Ivanka Trump distances herself from
controversial policies in interview
Amid questions over her White House
role, president’s daughter tells CBS she voices her opinions to her father
‘with total candor’
Ben Jacobs in Washington
@Bencjacobs
Wednesday 5 April 2017 01.37 BST Last modified on Wednesday
5 April 2017 08.29 BST
Ivanka Trump continued to try to distance herself from her
father’s more controversial policies on Tuesday, implying in an interview with
CBS News that she expresses her disagreement in private.
The comments come amid questions about her role in the White
House and after she said last week that she would be an unpaid, unofficial
adviser.
“I would say not to conflate lack of public denouncement
with silence,” the president’s daughter said in an excerpt of an interview with
CBS’s Gayle King to be aired in full on Wednesday morning. She added: “I think
there are multiple ways to have your voice heard.”
She told King about her conversations with her father,
saying: “Where I disagree with my father, he knows it and I express myself with
total candor. Where I agree, I fully lean in and support the agenda.”

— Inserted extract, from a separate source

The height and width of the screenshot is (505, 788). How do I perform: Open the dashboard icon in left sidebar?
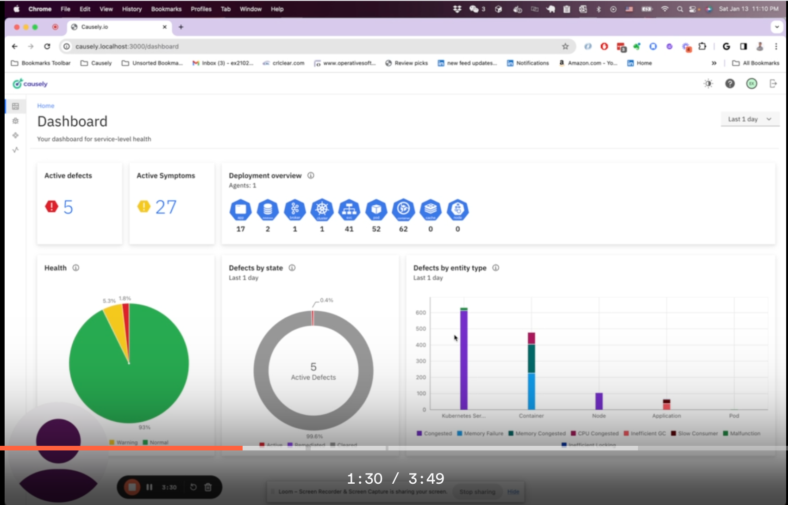pyautogui.click(x=15, y=106)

She did not specify any issues where she disagreed with her
father. In another clip, she was asked about whether she and her husband, Jared
Kushner, were “complicit” in the Trump White House. Ivanka Trump replied: “If
being complicit is wanting ... to be a force for good and to make a positive
impact, then I’m complicit ... I hope time will prove that I have done a good
job, and, much more importantly, that my father’s administration is the success
that I know it will be.”
The question about whether she was “complicit” comes after a
Saturday Night Live parody starring Scarlett Johansson used that phrase.
Ivanka’s role has been in the spotlight since as far back as
November, when she sat in on then president-elect Trump’s first meeting with
the Japanese prime minister, Shinzo Abe. She was also involved in February’s
state visit with Canada’s prime minister, Justin Trudeau. She has been painted
in several stories based on friendly leaks in the press as having a moderating
influence on her father’s administration on issues such as the environment and
gay rights. However, the Trump administration is still taking steps to revoke
Obama-era guidance on the use of bathrooms by transgender people and rolling
back efforts to combat climate change.
Kushner’s expanding role has also been under scrutiny. He
has a wide-ranging portfolio at the White House on issues ranging from Middle
East peace to the opioid epidemic to addressing US government reform and
relations with countries such as Mexico and China.